START SUPPLIED RECORDS

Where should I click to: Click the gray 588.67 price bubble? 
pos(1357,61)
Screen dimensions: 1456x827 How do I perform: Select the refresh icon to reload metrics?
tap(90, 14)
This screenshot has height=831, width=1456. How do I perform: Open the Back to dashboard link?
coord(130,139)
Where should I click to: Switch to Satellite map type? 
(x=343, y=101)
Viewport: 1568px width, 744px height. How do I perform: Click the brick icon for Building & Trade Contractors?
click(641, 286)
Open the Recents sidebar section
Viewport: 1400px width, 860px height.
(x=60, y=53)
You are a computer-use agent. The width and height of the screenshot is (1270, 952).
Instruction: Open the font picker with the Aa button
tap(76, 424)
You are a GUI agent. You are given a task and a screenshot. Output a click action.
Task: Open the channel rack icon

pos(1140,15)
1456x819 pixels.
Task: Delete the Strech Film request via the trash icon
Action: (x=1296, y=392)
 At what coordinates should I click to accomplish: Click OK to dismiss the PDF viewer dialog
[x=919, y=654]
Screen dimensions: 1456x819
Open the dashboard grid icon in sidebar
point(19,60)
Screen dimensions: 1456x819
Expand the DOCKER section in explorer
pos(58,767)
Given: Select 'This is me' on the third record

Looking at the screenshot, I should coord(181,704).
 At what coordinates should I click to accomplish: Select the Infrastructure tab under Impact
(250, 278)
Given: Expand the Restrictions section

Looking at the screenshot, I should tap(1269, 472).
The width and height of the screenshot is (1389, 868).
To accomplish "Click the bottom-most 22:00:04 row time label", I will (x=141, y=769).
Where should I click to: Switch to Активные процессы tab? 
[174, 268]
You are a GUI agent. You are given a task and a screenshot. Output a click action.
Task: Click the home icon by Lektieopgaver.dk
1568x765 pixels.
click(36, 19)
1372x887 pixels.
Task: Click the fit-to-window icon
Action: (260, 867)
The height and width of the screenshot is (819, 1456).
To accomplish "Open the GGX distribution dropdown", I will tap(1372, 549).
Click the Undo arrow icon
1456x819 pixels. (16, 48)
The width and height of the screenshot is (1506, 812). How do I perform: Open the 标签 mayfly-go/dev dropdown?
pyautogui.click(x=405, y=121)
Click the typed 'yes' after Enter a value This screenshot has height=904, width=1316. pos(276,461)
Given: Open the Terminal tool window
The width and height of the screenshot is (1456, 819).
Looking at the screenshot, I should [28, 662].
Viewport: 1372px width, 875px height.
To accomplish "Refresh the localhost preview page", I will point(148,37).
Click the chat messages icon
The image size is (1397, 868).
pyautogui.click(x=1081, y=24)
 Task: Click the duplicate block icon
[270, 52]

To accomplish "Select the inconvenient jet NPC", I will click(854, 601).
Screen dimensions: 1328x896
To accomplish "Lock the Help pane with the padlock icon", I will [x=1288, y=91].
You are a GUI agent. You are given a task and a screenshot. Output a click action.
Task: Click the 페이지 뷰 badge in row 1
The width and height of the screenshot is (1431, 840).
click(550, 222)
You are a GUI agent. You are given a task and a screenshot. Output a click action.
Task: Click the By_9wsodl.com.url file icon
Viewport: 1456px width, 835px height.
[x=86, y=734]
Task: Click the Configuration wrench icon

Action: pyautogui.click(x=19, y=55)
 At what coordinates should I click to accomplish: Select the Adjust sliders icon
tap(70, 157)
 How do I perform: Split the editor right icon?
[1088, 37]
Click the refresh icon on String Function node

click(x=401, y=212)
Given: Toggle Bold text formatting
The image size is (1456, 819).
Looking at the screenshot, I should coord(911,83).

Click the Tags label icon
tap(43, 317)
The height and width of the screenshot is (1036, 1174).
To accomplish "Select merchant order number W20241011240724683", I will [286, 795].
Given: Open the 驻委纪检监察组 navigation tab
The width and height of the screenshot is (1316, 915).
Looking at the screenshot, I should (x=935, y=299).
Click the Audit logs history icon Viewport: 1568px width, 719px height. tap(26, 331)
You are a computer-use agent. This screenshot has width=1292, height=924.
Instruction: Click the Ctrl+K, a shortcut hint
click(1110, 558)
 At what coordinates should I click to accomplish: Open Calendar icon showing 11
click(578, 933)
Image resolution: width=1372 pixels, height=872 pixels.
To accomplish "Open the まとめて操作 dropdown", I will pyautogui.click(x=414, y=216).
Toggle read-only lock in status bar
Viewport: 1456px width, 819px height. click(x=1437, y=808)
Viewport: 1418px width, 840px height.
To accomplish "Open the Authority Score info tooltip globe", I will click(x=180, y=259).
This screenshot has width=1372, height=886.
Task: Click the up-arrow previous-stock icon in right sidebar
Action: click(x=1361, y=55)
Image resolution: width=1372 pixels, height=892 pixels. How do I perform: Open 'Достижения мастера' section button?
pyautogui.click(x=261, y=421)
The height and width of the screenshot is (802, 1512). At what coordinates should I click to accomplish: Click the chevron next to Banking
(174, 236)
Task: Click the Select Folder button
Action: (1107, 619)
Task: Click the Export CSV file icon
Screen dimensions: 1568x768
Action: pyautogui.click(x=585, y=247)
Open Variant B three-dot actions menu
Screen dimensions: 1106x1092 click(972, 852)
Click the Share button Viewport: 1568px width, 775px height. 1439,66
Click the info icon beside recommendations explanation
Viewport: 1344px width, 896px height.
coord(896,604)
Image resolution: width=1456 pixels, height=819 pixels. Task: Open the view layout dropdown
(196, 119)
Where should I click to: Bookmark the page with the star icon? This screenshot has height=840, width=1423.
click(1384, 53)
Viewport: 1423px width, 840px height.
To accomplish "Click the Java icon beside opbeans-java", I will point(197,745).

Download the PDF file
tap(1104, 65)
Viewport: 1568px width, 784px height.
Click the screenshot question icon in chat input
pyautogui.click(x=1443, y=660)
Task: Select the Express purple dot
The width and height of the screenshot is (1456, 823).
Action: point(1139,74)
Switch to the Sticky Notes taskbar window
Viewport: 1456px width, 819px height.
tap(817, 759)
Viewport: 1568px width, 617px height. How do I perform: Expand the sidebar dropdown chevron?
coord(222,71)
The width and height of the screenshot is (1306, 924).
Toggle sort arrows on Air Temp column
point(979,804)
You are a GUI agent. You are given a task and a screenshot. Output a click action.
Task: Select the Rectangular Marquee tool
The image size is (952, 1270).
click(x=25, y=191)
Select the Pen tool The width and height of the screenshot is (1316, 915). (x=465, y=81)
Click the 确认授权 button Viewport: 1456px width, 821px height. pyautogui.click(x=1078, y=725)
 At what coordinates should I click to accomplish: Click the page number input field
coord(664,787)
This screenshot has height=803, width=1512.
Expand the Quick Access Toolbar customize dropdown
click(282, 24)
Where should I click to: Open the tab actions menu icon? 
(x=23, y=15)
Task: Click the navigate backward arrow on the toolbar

END SUPPLIED RECORDS

→ WHAT THE TASK REQUIRES: From the first line to the last, reproduce the data above exactly.

→ SOLUTION:
Where should I click to: Click the gray 588.67 price bubble? 
pos(1357,61)
Screen dimensions: 1456x827 How do I perform: Select the refresh icon to reload metrics?
tap(90, 14)
This screenshot has height=831, width=1456. How do I perform: Open the Back to dashboard link?
coord(130,139)
Where should I click to: Switch to Satellite map type? 
(x=343, y=101)
Viewport: 1568px width, 744px height. How do I perform: Click the brick icon for Building & Trade Contractors?
click(641, 286)
Open the Recents sidebar section
Viewport: 1400px width, 860px height.
(x=60, y=53)
You are a computer-use agent. The width and height of the screenshot is (1270, 952).
Instruction: Open the font picker with the Aa button
tap(76, 424)
You are a GUI agent. You are given a task and a screenshot. Output a click action.
Task: Open the channel rack icon

pos(1140,15)
1456x819 pixels.
Task: Delete the Strech Film request via the trash icon
Action: (x=1296, y=392)
 At what coordinates should I click to accomplish: Click OK to dismiss the PDF viewer dialog
[x=919, y=654]
Screen dimensions: 1456x819
Open the dashboard grid icon in sidebar
point(19,60)
Screen dimensions: 1456x819
Expand the DOCKER section in explorer
pos(58,767)
Given: Select 'This is me' on the third record

Looking at the screenshot, I should coord(181,704).
 At what coordinates should I click to accomplish: Select the Infrastructure tab under Impact
(250, 278)
Given: Expand the Restrictions section

Looking at the screenshot, I should tap(1269, 472).
The width and height of the screenshot is (1389, 868).
To accomplish "Click the bottom-most 22:00:04 row time label", I will (x=141, y=769).
Where should I click to: Switch to Активные процессы tab? 
[174, 268]
You are a GUI agent. You are given a task and a screenshot. Output a click action.
Task: Click the home icon by Lektieopgaver.dk
1568x765 pixels.
click(36, 19)
1372x887 pixels.
Task: Click the fit-to-window icon
Action: (260, 867)
The height and width of the screenshot is (819, 1456).
To accomplish "Open the GGX distribution dropdown", I will tap(1372, 549).
Click the Undo arrow icon
1456x819 pixels. (16, 48)
The width and height of the screenshot is (1506, 812). How do I perform: Open the 标签 mayfly-go/dev dropdown?
pyautogui.click(x=405, y=121)
Click the typed 'yes' after Enter a value This screenshot has height=904, width=1316. pos(276,461)
Given: Open the Terminal tool window
The width and height of the screenshot is (1456, 819).
Looking at the screenshot, I should [28, 662].
Viewport: 1372px width, 875px height.
To accomplish "Refresh the localhost preview page", I will point(148,37).
Click the chat messages icon
The image size is (1397, 868).
pyautogui.click(x=1081, y=24)
 Task: Click the duplicate block icon
[270, 52]

To accomplish "Select the inconvenient jet NPC", I will click(854, 601).
Screen dimensions: 1328x896
To accomplish "Lock the Help pane with the padlock icon", I will [x=1288, y=91].
You are a GUI agent. You are given a task and a screenshot. Output a click action.
Task: Click the 페이지 뷰 badge in row 1
The width and height of the screenshot is (1431, 840).
click(550, 222)
You are a GUI agent. You are given a task and a screenshot. Output a click action.
Task: Click the By_9wsodl.com.url file icon
Viewport: 1456px width, 835px height.
[x=86, y=734]
Task: Click the Configuration wrench icon

Action: pyautogui.click(x=19, y=55)
 At what coordinates should I click to accomplish: Select the Adjust sliders icon
tap(70, 157)
 How do I perform: Split the editor right icon?
[1088, 37]
Click the refresh icon on String Function node

click(x=401, y=212)
Given: Toggle Bold text formatting
The image size is (1456, 819).
Looking at the screenshot, I should coord(911,83).

Click the Tags label icon
tap(43, 317)
The height and width of the screenshot is (1036, 1174).
To accomplish "Select merchant order number W20241011240724683", I will [286, 795].
Given: Open the 驻委纪检监察组 navigation tab
The width and height of the screenshot is (1316, 915).
Looking at the screenshot, I should (x=935, y=299).
Click the Audit logs history icon Viewport: 1568px width, 719px height. tap(26, 331)
You are a computer-use agent. This screenshot has width=1292, height=924.
Instruction: Click the Ctrl+K, a shortcut hint
click(1110, 558)
 At what coordinates should I click to accomplish: Open Calendar icon showing 11
click(578, 933)
Image resolution: width=1372 pixels, height=872 pixels.
To accomplish "Open the まとめて操作 dropdown", I will pyautogui.click(x=414, y=216).
Toggle read-only lock in status bar
Viewport: 1456px width, 819px height. click(x=1437, y=808)
Viewport: 1418px width, 840px height.
To accomplish "Open the Authority Score info tooltip globe", I will click(x=180, y=259).
This screenshot has width=1372, height=886.
Task: Click the up-arrow previous-stock icon in right sidebar
Action: click(x=1361, y=55)
Image resolution: width=1372 pixels, height=892 pixels. How do I perform: Open 'Достижения мастера' section button?
pyautogui.click(x=261, y=421)
The height and width of the screenshot is (802, 1512). At what coordinates should I click to accomplish: Click the chevron next to Banking
(174, 236)
Task: Click the Select Folder button
Action: (1107, 619)
Task: Click the Export CSV file icon
Screen dimensions: 1568x768
Action: pyautogui.click(x=585, y=247)
Open Variant B three-dot actions menu
Screen dimensions: 1106x1092 click(972, 852)
Click the Share button Viewport: 1568px width, 775px height. 1439,66
Click the info icon beside recommendations explanation
Viewport: 1344px width, 896px height.
coord(896,604)
Image resolution: width=1456 pixels, height=819 pixels. Task: Open the view layout dropdown
(196, 119)
Where should I click to: Bookmark the page with the star icon? This screenshot has height=840, width=1423.
click(1384, 53)
Viewport: 1423px width, 840px height.
To accomplish "Click the Java icon beside opbeans-java", I will point(197,745).

Download the PDF file
tap(1104, 65)
Viewport: 1568px width, 784px height.
Click the screenshot question icon in chat input
pyautogui.click(x=1443, y=660)
Task: Select the Express purple dot
The width and height of the screenshot is (1456, 823).
Action: point(1139,74)
Switch to the Sticky Notes taskbar window
Viewport: 1456px width, 819px height.
tap(817, 759)
Viewport: 1568px width, 617px height. How do I perform: Expand the sidebar dropdown chevron?
coord(222,71)
The width and height of the screenshot is (1306, 924).
Toggle sort arrows on Air Temp column
point(979,804)
You are a GUI agent. You are given a task and a screenshot. Output a click action.
Task: Select the Rectangular Marquee tool
The image size is (952, 1270).
click(x=25, y=191)
Select the Pen tool The width and height of the screenshot is (1316, 915). (x=465, y=81)
Click the 确认授权 button Viewport: 1456px width, 821px height. pyautogui.click(x=1078, y=725)
 At what coordinates should I click to accomplish: Click the page number input field
coord(664,787)
This screenshot has height=803, width=1512.
Expand the Quick Access Toolbar customize dropdown
click(282, 24)
Where should I click to: Open the tab actions menu icon? 
(x=23, y=15)
Task: Click the navigate backward arrow on the toolbar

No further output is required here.